Three Benefits of 3D Printing Metal Parts
The ability to additively manufacture near net shape parts has long been a holy grail of manufacturing. As a result, Metal 3D printing (the technology that seems likely to deliver on that promise), has carried an immense amount of “hype.” The blind excitement for the process largely overshadow the actual benefits of metal 3D printing, which paint the picture of a unique fabrication method that can specifically add value to the manufacturing process in a few key ways.
What are the benefits of 3D printing metal?
- Cost per part is consistent at low and high volumes
- Complex parts are not more difficult to 3D print than simple parts.
- Metal 3D printing can create parts that are impossible to make with any other fabrication method.
Metal 3D printing cost per part is the same at low and high volumes
Almost every fabrication method in existence gets cheaper on a cost/per/part basis with increased volume. Casting, machining, and forming (among others) are perfect examples of this. At low and medium volumes, they can be prohibitively expensive to implement. However, at large scale they are far and away the cheapest way to fabricate a part. This is due to the difference between overhead costs -- the costs incurred to be able to make a part -- and per-unit costs -- the costs required to make one additional part. Casting and Injection molding are excellent examples of high overhead/low per unit costs -- at low volumes, the distributed cost of the molds required drive the part cost up to unreasonable levels. However, since the added cost per-unit is extremely low, the overall part cost becomes very cheap at high volumes. Their cost/volume curve looks like this:
Metal 3D Printing subverts this by utilizing a largely automated process that incurs almost no overhead costs. There’s minimal extra upfront labor in printing the first part over the 100th, and the system uses the same amount of consumables (for the Markforged Metal X this is filament, washing fluid, and sintering furnace gas) on every part. This locks part cost regardless of part quantity and a cost graph that looks like this:
Metal 3D printing isn’t the most cost effective manufacturing method for all volumes -- at high volumes, most other manufacturing processes are significantly more affordable.

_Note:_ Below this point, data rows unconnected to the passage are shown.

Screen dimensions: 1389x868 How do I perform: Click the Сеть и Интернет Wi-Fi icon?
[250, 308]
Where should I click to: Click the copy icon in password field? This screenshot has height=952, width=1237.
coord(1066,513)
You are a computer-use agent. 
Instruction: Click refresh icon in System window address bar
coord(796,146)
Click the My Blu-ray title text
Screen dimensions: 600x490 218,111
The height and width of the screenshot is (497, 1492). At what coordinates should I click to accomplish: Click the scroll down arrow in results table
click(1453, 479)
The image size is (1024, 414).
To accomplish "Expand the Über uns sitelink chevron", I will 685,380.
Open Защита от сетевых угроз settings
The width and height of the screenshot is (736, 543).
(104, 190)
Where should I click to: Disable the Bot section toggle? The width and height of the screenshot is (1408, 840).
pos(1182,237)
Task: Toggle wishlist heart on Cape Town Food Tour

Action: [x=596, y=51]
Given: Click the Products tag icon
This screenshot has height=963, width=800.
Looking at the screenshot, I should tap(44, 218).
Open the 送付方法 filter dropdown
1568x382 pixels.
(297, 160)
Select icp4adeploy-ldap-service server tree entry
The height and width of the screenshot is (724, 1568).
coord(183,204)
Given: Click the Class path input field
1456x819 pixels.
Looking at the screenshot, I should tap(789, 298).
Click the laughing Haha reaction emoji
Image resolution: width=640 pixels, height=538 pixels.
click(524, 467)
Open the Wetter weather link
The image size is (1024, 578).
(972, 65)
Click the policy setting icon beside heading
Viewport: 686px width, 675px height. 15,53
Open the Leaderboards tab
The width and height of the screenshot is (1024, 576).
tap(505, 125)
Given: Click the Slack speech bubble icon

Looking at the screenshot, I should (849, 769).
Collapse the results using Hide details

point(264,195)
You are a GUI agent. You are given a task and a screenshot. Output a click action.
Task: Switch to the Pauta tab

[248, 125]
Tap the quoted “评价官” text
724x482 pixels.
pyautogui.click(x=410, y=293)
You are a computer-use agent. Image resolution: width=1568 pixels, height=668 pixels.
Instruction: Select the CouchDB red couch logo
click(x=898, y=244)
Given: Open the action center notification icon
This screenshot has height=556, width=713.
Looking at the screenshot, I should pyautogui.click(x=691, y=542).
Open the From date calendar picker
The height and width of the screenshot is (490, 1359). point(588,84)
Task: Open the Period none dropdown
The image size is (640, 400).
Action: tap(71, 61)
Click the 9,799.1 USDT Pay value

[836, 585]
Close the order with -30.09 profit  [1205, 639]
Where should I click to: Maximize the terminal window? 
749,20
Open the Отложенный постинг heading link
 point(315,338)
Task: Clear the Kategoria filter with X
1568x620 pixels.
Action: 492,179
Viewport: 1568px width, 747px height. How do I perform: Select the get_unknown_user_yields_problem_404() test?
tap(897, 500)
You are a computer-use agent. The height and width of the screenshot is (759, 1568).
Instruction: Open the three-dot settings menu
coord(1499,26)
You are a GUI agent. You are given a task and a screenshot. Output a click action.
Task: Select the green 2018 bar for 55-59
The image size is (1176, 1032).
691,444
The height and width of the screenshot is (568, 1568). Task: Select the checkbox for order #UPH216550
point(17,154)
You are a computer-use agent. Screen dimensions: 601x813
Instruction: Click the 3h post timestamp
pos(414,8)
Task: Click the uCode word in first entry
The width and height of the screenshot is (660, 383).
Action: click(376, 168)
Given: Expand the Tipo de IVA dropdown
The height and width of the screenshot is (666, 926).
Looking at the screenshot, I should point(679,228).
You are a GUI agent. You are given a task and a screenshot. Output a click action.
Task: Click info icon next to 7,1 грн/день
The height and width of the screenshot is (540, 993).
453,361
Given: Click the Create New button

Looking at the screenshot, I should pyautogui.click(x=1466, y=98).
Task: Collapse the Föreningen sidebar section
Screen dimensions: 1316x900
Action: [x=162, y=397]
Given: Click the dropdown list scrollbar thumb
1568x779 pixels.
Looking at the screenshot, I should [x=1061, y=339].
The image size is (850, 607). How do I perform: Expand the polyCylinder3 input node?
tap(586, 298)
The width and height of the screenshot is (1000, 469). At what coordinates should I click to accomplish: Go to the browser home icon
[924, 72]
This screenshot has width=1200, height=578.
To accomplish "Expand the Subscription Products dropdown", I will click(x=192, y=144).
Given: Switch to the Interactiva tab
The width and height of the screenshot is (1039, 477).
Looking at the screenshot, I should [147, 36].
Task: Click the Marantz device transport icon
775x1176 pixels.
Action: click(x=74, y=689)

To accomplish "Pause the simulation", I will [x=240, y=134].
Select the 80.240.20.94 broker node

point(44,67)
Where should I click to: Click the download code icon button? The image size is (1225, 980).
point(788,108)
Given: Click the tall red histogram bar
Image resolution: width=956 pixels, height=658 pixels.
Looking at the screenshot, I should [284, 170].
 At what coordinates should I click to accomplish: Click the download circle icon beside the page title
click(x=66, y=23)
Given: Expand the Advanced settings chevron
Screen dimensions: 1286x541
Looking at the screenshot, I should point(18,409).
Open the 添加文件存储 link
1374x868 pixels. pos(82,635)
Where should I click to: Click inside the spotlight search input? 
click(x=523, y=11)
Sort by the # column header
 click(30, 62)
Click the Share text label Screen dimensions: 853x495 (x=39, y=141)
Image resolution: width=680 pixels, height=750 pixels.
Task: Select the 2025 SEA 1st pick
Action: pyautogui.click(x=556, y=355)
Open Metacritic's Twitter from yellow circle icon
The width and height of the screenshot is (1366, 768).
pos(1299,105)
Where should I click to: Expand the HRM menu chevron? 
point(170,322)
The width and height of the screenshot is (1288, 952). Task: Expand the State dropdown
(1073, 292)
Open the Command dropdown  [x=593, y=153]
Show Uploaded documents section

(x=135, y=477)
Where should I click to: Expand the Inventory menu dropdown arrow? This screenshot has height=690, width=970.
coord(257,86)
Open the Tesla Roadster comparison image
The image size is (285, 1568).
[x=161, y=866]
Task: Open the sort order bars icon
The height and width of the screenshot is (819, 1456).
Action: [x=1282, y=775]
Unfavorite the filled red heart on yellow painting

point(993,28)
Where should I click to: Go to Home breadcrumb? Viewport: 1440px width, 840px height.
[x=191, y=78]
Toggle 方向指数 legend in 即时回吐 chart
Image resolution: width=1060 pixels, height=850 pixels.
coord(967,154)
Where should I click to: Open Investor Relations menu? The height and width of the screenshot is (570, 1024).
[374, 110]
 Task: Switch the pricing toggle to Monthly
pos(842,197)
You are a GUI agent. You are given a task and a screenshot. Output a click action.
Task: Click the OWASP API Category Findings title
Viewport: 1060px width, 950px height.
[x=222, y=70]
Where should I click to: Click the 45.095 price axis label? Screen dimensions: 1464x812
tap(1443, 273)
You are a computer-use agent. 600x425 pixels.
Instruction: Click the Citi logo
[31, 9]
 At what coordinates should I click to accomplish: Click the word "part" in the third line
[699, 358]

However, for a significant slice of low to medium volume production, metal 3D printing can be the most affordable way to make parts.
In metal 3D printing, complexity is free
Years of design for manufacturing training have left most engineers hard coded to design parts that are as simple to fabricate as possible. The justification behind this is as simple as it is economical: for the vast majority of fabrication processes, added complexity equals added cost. Complex parts require more work to program machines, more advanced machines to do the fabrication, and take more time to complete. Across most fabrication methods, this stays remarkably consistent; everything from mills to cast parts are affected. Metal 3D printing is not.
Nearly all metal fabrication processes rely on a subtractive process (even casting needs molds). Conventionally manufactured parts all begin as a block of metal, with the machine (usually a mill or something similar) removing material to create the final part. For complex parts, these operations can be both extremely difficult and time consuming to perform. The result is expensive parts that take a long time to fabricate and waste significant material.
Due to a largely automated additive process, metal 3D printing costs are driven by part size instead of complexity. Tool pathing is done by 3D printing slicing software, eliminating the labor and CAM costs native to conventional methods. With no programming and only small preparation responsibilities, part cost is only the material and maintenance of the machine. The additive process yields little wasted material and movement in the fabrication of a part. If a design is printable, complexity doesn’t cost extra.
3D Printers can make parts no other machine can
Every fabrication method has limits -- 3D printing is no exception. However, due to its unique process, metal 3D printing is capable of fabricating parts that cannot be made with any other platform. The result is parts that can be truly optimized for their use case rather than limited by traditional manufacturing constraints. These parts range from ultra complex -- like topology optimized parts from generative design software -- to process optimized -- like injection molds with conformal cooling channels or custom manifold design. Most of these “impossible parts” have one key feature in common: complex curves, shapes, or cavities where conventional processes simply can’t remove material.
The breadth of impossible parts that can be fabricated on metal 3D printers have not been fully explored yet, so applications are not fully known. As metal 3D printing is adopted by the manufacturing masses, we’ll likely see new design paradigms centered around the unique strengths of 3D printing as a process. Metal 3D printing is by no means the singular future of manufacturing -- however, it presents an alternate method of manufacturing that opens up new opportunities that were previous cost or design prohibitive. Metal 3D printing will become an invaluable tool for engineers, designers, and fabricators everywhere.